Equipping Federated Graph Neural Networks with Structure-aware Group Fairness
Nan Cui, Xiuling Wang, Wendy Hui Wang, Violet Chen, Yue Ning 2023 IEEE International Conference on Data Mining (ICDM) 2023
Keywords: graph neural networks, federated learning, group fairness
Graph Neural Networks (GNNs) are used for graph data processing across various domains. Centralized training of GNNs often faces challenges due to privacy and regulatory issues, making federated learning (FL) a preferred solution in a distributed paradigm. However, GNNs may inherit biases from training data, causing these biases to propagate to the global model in distributed scenarios.
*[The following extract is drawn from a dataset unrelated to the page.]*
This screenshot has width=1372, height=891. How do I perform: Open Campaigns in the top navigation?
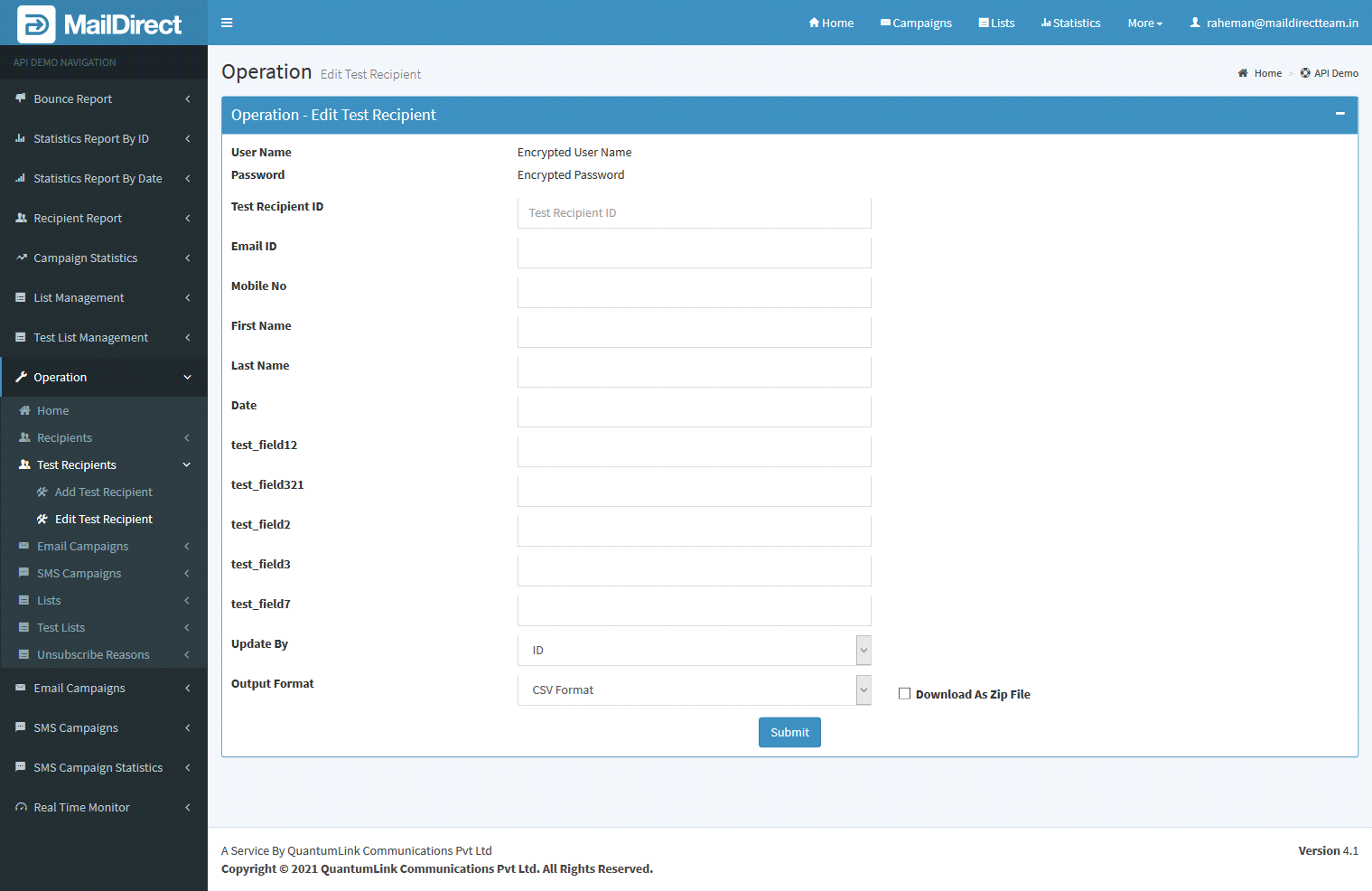tap(916, 23)
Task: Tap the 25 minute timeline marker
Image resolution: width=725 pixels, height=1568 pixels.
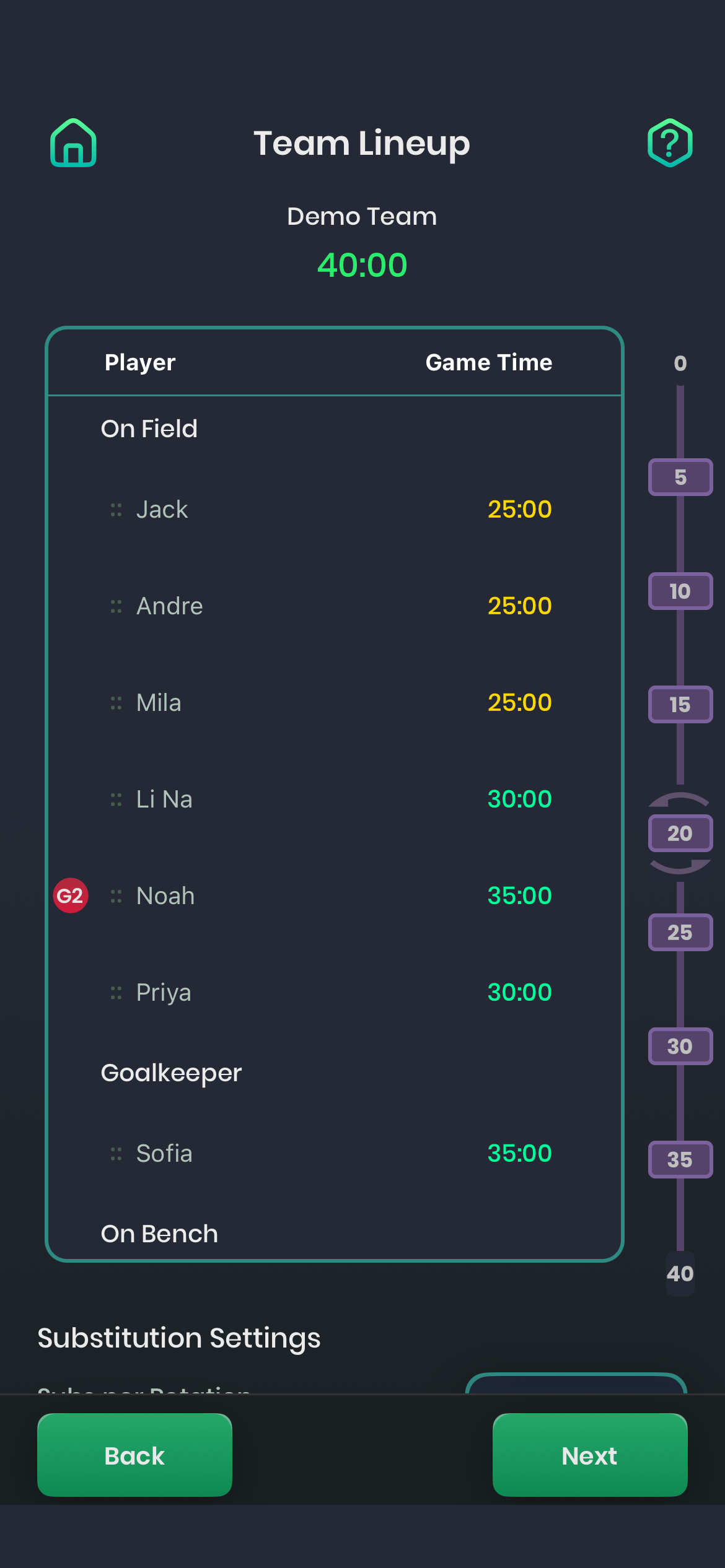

To address this issue, we introduce F2GNN, a Fair Federated Graph Neural Network, to enhance group fairness. Recognizing that bias originates from both data and algorithms, F2GNN aims to mitigate both types of bias under federated settings. We offer theoretical insights into the relationship between data bias and statistical fairness metrics in GNNs. Building on our theoretical analysis, F2GNN features a fairness-aware local model update scheme and a fairness-weighted global model update scheme, considering both data bias and local model fairness during aggregation. Empirical evaluations show F2GNN outperforms SOTA baselines in fairness and accuracy.